Against the backdrop of a persistent stress on water demands, which embodies foremost concerns for environmental responsibility and food security, evidence is needed to reflect the degree of human uptake of critical natural resources. Companies that depend on the international supply of goods, governments, and policymakers can use such data to develop water resource conservation strategies, maximizing the economic and social benefits of water use, adapting their policies and strategies to future water needs, and even considering a potential replacement of local water consumption with virtual water trade. The virtual water approach should be encouraged to promote water savings and more conscious shopping, e.g., by renouncing the purchase of water-intensive products originating from countries with high pressure on scarce water resources, but also in respect to socio-political decision-making (dependency on food imports, geopolitical implications, food security). The water footprint analysis can provide information on how sustainable and equitable global water resources are being used for different activities, and it can help (1) to guide the development of environmental policies and the design of practical measures by providing quantitative information that makes problems more clearly defined and tangible, and (2) to assess the outcome of policies and practical measures by understanding their effects on the sustainability of water footprints quantitatively.

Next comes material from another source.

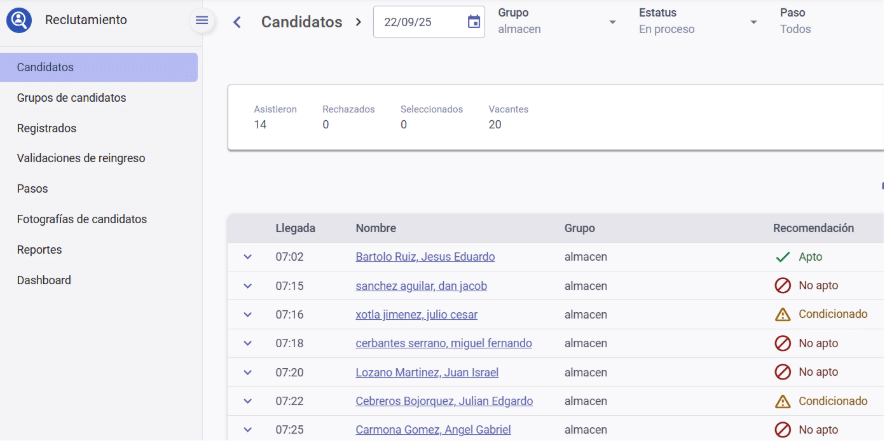Click the green Apto checkmark icon
The width and height of the screenshot is (885, 441).
pyautogui.click(x=783, y=257)
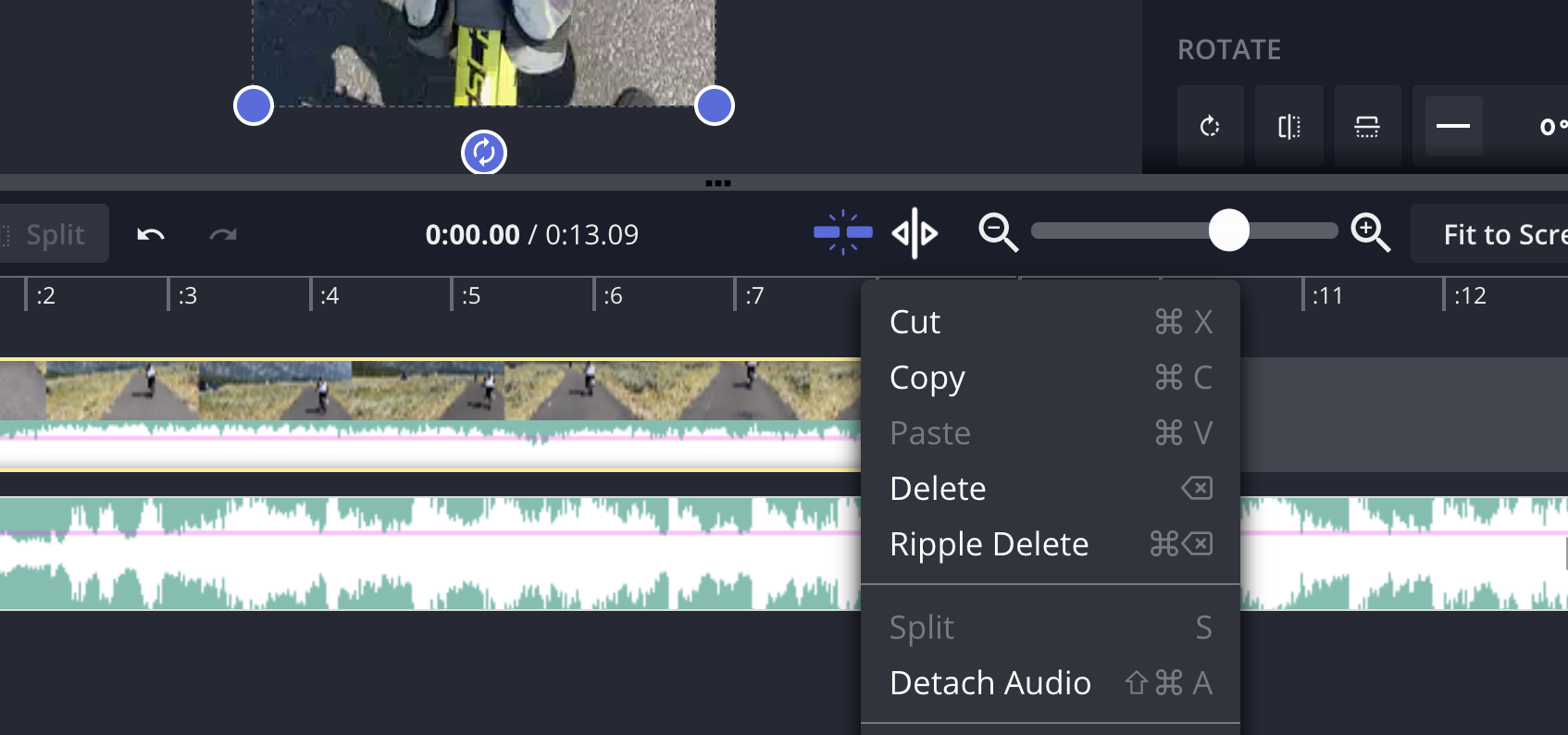Flip the clip horizontally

The EU’s preemptive involvement could act as a lever to support a sustainable usage of water resources among its trading partners. The EU should further promote the Sustainability Impact Assessment (SIA), a tool that provides in-depth analysis of the potential impact of ongoing trade negotiations on the environment. The EU is thus well positioned to foresee possible risks and target specific issues at the level of each trading partner. A transparent collaboration between the E.U., national authorities, and the largest producers towards defining a coherent water sustainability policy—including the three categories of water availability, water management, and water quality—could be a head start. The suggested policy measures to mitigate the EU’s vulnerability and dependence on global water resources imply, on the one hand, the EU’s support for its trading partners both in implementing the ISO 14046 standard and in building and consolidating an adequate system for renewable sources in water consumption, and on the other hand, the EU’s necessity to diversify its production and supply chains.